Implement UserMap and GroupMap output.

[at88mph]

Fixes #158

[pdowler]

for PosixMapperClient, you can already get the whole list by querying with an empty arg list so I thought we considered those iterator methods to be convenience that we didn't need (because the init container would just hit the URL itself and not involve java code). What's the use cases for adding this other than iterator is more scalable?

aside: the CADC/CANFAR uidmap is 250KiB and the gidmap is 375KiB

as for the other change, I don't know that preferred_username is really spec compliant. That is one of the discrepancies between IAM and Rubin/LSST, which also claim OIDC complaince. So I'm not sure what that is fixing exactly... is it supposed to make ac more OIDC compliant than it is?

These things sometimes need to be discussed before working on them

[at88mph]

The comments of the getUserMap and getGroupsMap stated the exact use case that Skaha has, so it appeared as though it just wasn't complete, especially since Skaha used to just call the endpoint directly, but no longer does. It now relies on the API of the PosixMapperClient.

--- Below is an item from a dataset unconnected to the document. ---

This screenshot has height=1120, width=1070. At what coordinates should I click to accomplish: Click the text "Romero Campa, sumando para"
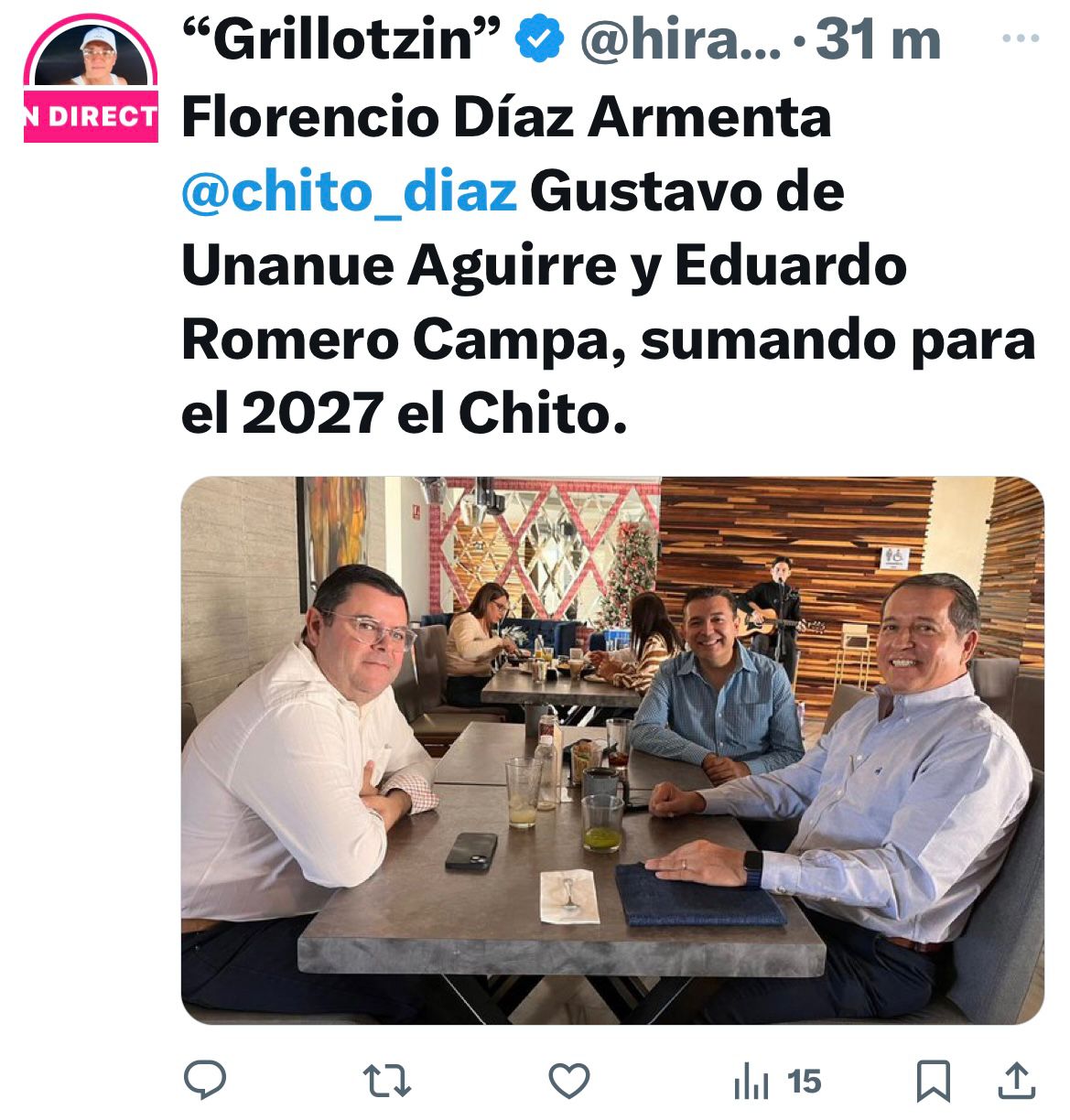tap(609, 340)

Also, there was no previous way to get all of the PosixPrincipal instances that I could see.

As for adding the preferred_username, that's stated in the StandardIdentityManager:
https://github.com/opencadc/ac/blob/master/cadc-gms/src/main/java/org/opencadc/auth/StandardIdentityManager.java#L329

Plus it lines up with the SKAO IAM service, and what openid.net suggests:
https://openid.net/specs/openid-connect-basic-1_0.html#Scopes

[pdowler]

The PosixMapperClient work looks fine, but I should have defined the API using ResourceIterator instead of Iterator (so the underlying input stream close() gets called).

Can you make that improvement and remove the changes from cadc-access-control-server?

[at88mph]

Alright, that's complete now.